Millions of workers drive or ride in a motor vehicle as part of their jobs. And, motor vehicle crashes are the leading cause of work-related deaths in the U.S. The type of company or job doesn’t matter — the risk is there.
There is a clear link between a well-managed vehicle fleet and profitability. With more than 90 percent of crashes caused by human error (per the National Safety Council or NSC) creating a Fleet Safety plan will help your bottom line! A documented Fleet Safety plan pays off in multiple fashions – tangible benefits are a reduction of vehicle maintenance, downtime, and increased fuel efficiency. Intangible advantages could be increase in employee satisfaction, owner’s peace of mind with a documented process to follow.
1. Slow down.
If you cannot see where you are going, do not drive fast. Use your speedometer as a guide to regulate your speed, because thick fog masks the sensation of speed by removing visual indicators of velocity.

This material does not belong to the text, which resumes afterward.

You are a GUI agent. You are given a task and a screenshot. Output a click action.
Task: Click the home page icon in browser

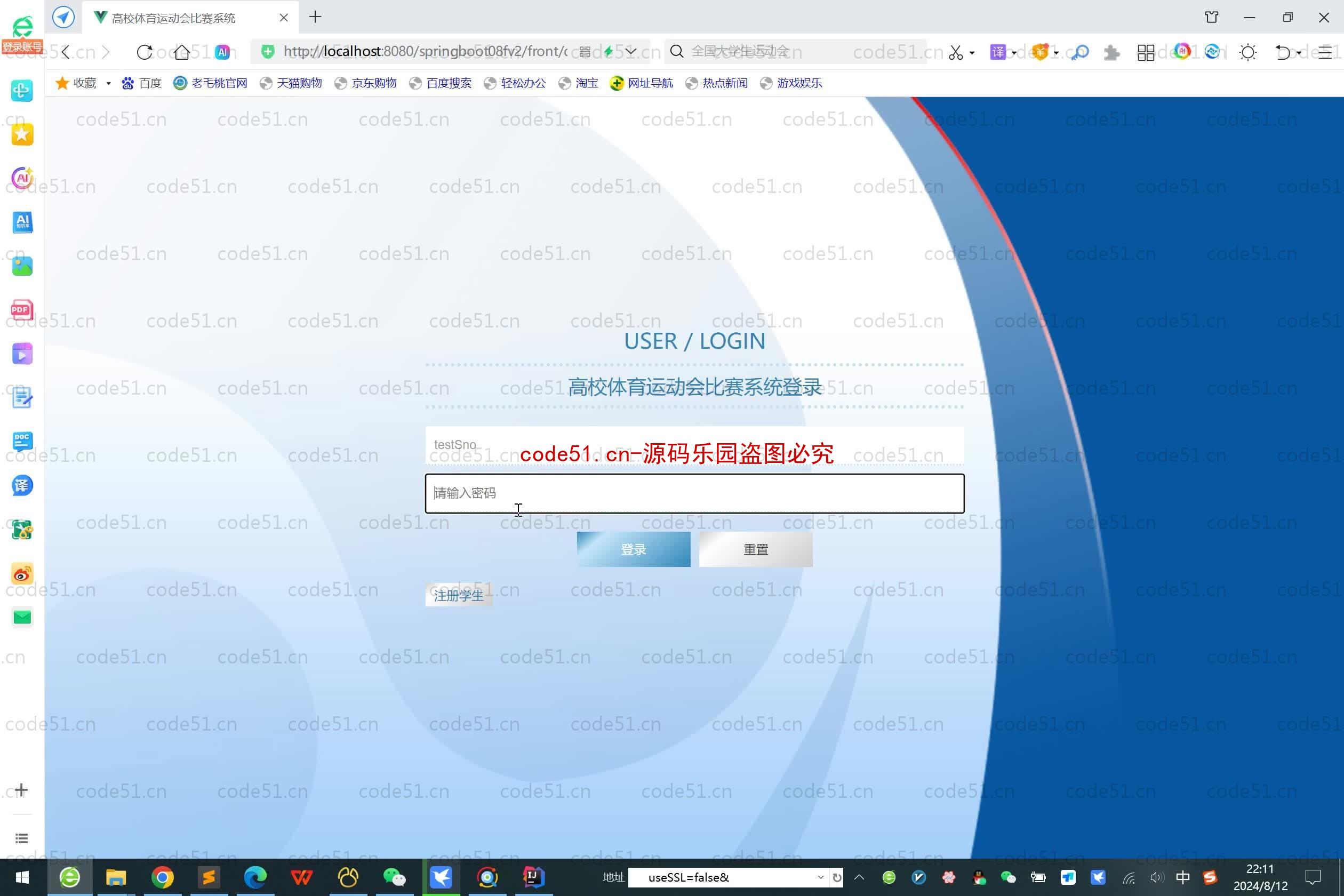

2. Use low-beam headlights.
When visibility is restricted, a driver’s natural tendency is to activate the high-beam headlights. When driving in fog, this further impairs visibility because the high-beam illumination reflects off of the fog and back at your vehicle.
3. Use fog lights.
If your vehicle has front fog lights, they can help illuminate the road and make your vehicle more visible to other drivers. Some vehicles have rear fog lights, which help motorists who are following you to see your vehicle from a greater distance.
4. Use the right-side pavement line as a guide.
In thick fog, use the white line painted on the right side of the road as a guide. Do not use the center pavement markings, because doing so will guide you to move closer to oncoming vehicles, which are also driven by people having trouble seeing where they are going.
5. Do not stop on the road.
When you cannot see where you are going, a natural reaction is to slow down or even stop. In fog, never stop on the road. Find a safe place to pull over that is as far away from traffic as possible and turn off your lights. Leaving your lights on may cause motorists to think that your taillights indicate the lane of travel, which could cause a collision.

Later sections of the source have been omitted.